Anybody who has traveled through Europe knows that the natives there speak two, three and sometimes four languages. His claim that Mexican Americans pose a bigger threat than Cuban Americans because they are more reluctant to assimilate is quite lame. Go to L.A., San Jose, or Santa Barbara, then prepare to be amazed by the number of people with names such as
Pancho, Miguel or Agapito who don't speak nor understand Spanish!

Holy Virgen de Guadalupe! What Harvard elitist nutball inspired this dude? He also states that Mexican immigrants differ from other immigrants in that they are not assimilating into the U.S. mainstream culture, and that they may one day reclaim the territories that Mexico lost during U.S. military invasions in the 19th century.

I, for one, product of a public school system and state supported universities, had no idea the
proximity to Mexico, combined with my usual assemblage of fellow Chicanos/Latinos and speaking
Spanish/Spanglish/Tex-Mex, Etc. could undermine America!

Here I am, fully participant in the American experiment, a Chicano living the American way of life,
pursuing the American dream, only to realize according to the good professor, that my ancestor's third world roots are mightier than America's First World promise, wow. How pendejo I must seem to Harvard grads!

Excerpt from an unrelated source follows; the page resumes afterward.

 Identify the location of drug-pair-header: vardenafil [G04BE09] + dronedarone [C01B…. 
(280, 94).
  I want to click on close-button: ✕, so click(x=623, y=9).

Huntington claims he is alarmed by the fact that the ratings of Spanish-language television stations have surpassed those of English-language ones in Miami, and that "Jose" has surpassed "Michael" as the most popular name for newborn boys in California.

El profe also can't grasp the idea of Mexican Americans cheering for Mexico in U.S. vs. Mexico
soccer, boxing or baseball events. Huntington also foresees "a major potential threat to the country's
cultural and political integration." Mexico, he insists, may one day try to "assert special rights and
claims to that territory."

Pobre vato-poor dude, this Huntington. He probably watches "his" America from a Boston condo while he gets real nervous about the erosion of what he defines as America's "Anglo-Protestant culture."

But, as seen from here, where many adults speak a language other than English at home, his idea that Latinos in general pose a threat to America is Hispanic hogwash.

On Sept. 12, 2001, he should have come to the Southwest, where American flags as in any other normal U.S. area, waved from most Chicano/Latino-owned SUVs.

Something else, since when is it wrong or sinister to be bilingual and bicultural? Where the hell is it
written that people are biologically limited to speaking only one language?

Lighten up, son of Eurodudes, chill, carnal. A new America is on the horizon, bold and maybe bilingual.

Or multilingual, quien sabe?

I, for one, do choose to believe in this kind of an America. I also extol the creativity of our combined
and diversed human spirits. Huntington's worn-out statistics and anecdotes can in no way show all of us as being part of America's strengths, because his premise is fatalistic. Let no one doubt that I am not dually proud to point out the unique fact that my chosen profession is part of the United States Constitution and guaranteed in the First Amendment, be the language Spanish or English.

You see man, it'd take more than an article from a Harvard professor to cast doubt in my beliefs about the America that my ancestors helped build, protect, and taught me to love.